** ENTRIES PROVIDED follows **

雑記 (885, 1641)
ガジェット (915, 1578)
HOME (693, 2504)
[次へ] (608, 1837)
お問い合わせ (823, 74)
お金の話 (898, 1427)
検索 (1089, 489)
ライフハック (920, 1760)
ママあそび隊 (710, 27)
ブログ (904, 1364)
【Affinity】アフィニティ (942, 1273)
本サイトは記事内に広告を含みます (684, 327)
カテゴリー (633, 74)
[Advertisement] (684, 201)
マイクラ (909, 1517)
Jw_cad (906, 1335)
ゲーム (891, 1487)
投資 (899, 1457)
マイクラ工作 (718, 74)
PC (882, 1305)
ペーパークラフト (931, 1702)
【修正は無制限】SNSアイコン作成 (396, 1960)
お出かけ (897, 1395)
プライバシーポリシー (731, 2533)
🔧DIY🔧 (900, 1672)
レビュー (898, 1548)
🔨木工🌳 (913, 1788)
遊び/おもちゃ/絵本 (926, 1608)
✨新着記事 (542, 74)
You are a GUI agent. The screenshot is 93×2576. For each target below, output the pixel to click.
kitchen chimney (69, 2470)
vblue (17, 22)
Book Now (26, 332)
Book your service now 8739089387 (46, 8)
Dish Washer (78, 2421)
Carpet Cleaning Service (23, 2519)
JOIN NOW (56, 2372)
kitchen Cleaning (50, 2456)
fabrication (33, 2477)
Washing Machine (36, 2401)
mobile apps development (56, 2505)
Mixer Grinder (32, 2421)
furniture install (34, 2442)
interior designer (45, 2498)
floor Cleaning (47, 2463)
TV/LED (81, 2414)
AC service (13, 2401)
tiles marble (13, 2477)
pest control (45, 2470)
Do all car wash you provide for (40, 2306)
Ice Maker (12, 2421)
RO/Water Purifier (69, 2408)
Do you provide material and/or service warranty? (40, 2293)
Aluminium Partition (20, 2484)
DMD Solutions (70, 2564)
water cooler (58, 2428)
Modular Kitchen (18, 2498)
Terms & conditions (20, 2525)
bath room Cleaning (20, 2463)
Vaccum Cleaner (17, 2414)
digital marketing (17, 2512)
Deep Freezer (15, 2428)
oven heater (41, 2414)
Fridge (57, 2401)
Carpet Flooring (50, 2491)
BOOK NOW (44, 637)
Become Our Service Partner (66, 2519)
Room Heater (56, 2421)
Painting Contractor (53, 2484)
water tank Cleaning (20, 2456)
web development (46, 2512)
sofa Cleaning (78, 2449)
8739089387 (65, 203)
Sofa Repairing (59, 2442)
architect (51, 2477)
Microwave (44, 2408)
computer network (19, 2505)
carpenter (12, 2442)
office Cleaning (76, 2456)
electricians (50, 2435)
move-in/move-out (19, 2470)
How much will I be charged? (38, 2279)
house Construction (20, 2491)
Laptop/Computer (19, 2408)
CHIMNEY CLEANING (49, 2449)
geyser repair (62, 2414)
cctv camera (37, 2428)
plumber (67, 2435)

** End of ENTRIES PROVIDED **

WORK TASK: From the line containing "web development (46, 2512)" to the final line above, output everything. Change nothing and add nothing.

REPLY TO THE TASK:
web development (46, 2512)
sofa Cleaning (78, 2449)
8739089387 (65, 203)
Sofa Repairing (59, 2442)
architect (51, 2477)
Microwave (44, 2408)
computer network (19, 2505)
carpenter (12, 2442)
office Cleaning (76, 2456)
electricians (50, 2435)
move-in/move-out (19, 2470)
How much will I be charged? (38, 2279)
house Construction (20, 2491)
Laptop/Computer (19, 2408)
CHIMNEY CLEANING (49, 2449)
geyser repair (62, 2414)
cctv camera (37, 2428)
plumber (67, 2435)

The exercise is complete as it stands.